HerAgent: Rethinking the Automated Environment Deployment via Hierarchical Test Pyramid
Xiang Li, Siyu Lu, Sarro Federica, Claire Le Goues, He Ye
TL;DR
HerAgent redefines automated environment deployment by introducing the Environment Maturity Hierarchy, which distinguishes Installability, Testability, and Runnability and treats execution evidence as the true success signal. The approach builds executable environments through a three-stage pipeline (Initial Bash File Generation, Test Pyramid Construction, and Interactive Environment Deployment) and uses a dual-loop repair mechanism to incrementally validate and repair the Bash File, guided by a formal state transition policy over maturity levels. Across four benchmarks and 14 languages, HerAgent achieves state-of-the-art effectiveness, including unique resolutions on many instances and strong gains in challenging C/C++ projects; ablation studies highlight the necessity of interactive feedback and hybrid repair for reaching full runnability. The work provides a principled, executable, and generalizable framework for automated environment configuration with practical impact on reproducibility, agent-based software engineering, and cross-language project deployment.
Abstract
Automated software environment setup is a prerequisite for testing, debugging, and reproducing failures, yet remains challenging in practice due to complex dependencies, heterogeneous build systems, and incomplete documentation.
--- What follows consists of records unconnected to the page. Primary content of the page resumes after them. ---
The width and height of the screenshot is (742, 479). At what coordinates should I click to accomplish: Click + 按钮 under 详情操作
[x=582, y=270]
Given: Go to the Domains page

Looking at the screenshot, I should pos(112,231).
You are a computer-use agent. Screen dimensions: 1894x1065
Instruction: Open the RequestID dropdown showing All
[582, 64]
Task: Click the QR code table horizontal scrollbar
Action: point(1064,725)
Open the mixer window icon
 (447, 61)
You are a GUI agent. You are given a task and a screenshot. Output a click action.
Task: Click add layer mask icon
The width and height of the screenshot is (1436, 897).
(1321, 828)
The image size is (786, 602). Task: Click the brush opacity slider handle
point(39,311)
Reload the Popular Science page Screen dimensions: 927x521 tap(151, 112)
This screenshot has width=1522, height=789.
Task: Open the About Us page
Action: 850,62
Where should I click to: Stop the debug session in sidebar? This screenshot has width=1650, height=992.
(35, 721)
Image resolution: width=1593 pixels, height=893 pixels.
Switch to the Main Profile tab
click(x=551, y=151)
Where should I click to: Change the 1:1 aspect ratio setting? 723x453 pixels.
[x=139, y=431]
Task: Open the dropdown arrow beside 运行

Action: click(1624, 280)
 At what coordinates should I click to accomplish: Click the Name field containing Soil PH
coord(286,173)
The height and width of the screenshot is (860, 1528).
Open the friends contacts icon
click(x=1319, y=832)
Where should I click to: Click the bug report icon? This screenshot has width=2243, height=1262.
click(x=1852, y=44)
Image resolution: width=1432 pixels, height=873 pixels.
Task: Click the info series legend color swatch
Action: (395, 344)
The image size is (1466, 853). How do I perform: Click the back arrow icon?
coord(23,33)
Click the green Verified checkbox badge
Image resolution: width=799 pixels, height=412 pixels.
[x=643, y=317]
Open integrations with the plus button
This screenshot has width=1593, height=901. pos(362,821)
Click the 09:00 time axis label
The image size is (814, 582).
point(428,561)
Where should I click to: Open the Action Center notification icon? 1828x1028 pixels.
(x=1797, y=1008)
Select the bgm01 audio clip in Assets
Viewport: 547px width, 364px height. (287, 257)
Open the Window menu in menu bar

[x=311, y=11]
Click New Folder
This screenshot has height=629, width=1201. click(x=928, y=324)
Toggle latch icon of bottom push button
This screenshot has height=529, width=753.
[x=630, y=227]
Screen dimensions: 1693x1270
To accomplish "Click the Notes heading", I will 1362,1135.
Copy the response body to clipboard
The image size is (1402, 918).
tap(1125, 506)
Recent work leverages large language models to automate this process, but typically evaluates success using weak signals such as dependency installation or partial test execution, which do not ensure that a project can actually run. In this paper, we argue that environment setup success should be evaluated through executable evidence rather than a single binary signal. We introduce the Environment Maturity Hierarchy, which defines three success levels based on progressively stronger execution requirements, culminating in successful execution of a project's main entry point. Guided by this hierarchy, we propose HerAgent, an automated environment setup approach that incrementally constructs executable environments through execution-based validation and repair. We evaluate HerAgent on four public benchmarks, where it outperforms all related work, achieving up to 79.6\% improvement due to its holistic understanding of project structure and dependencies. On complex C/C++ projects, HerAgent surpasses prior approaches by 66.7\%. In addition, HerAgent uniquely resolves 11-30 environment instances across the benchmarks that no prior method can configure.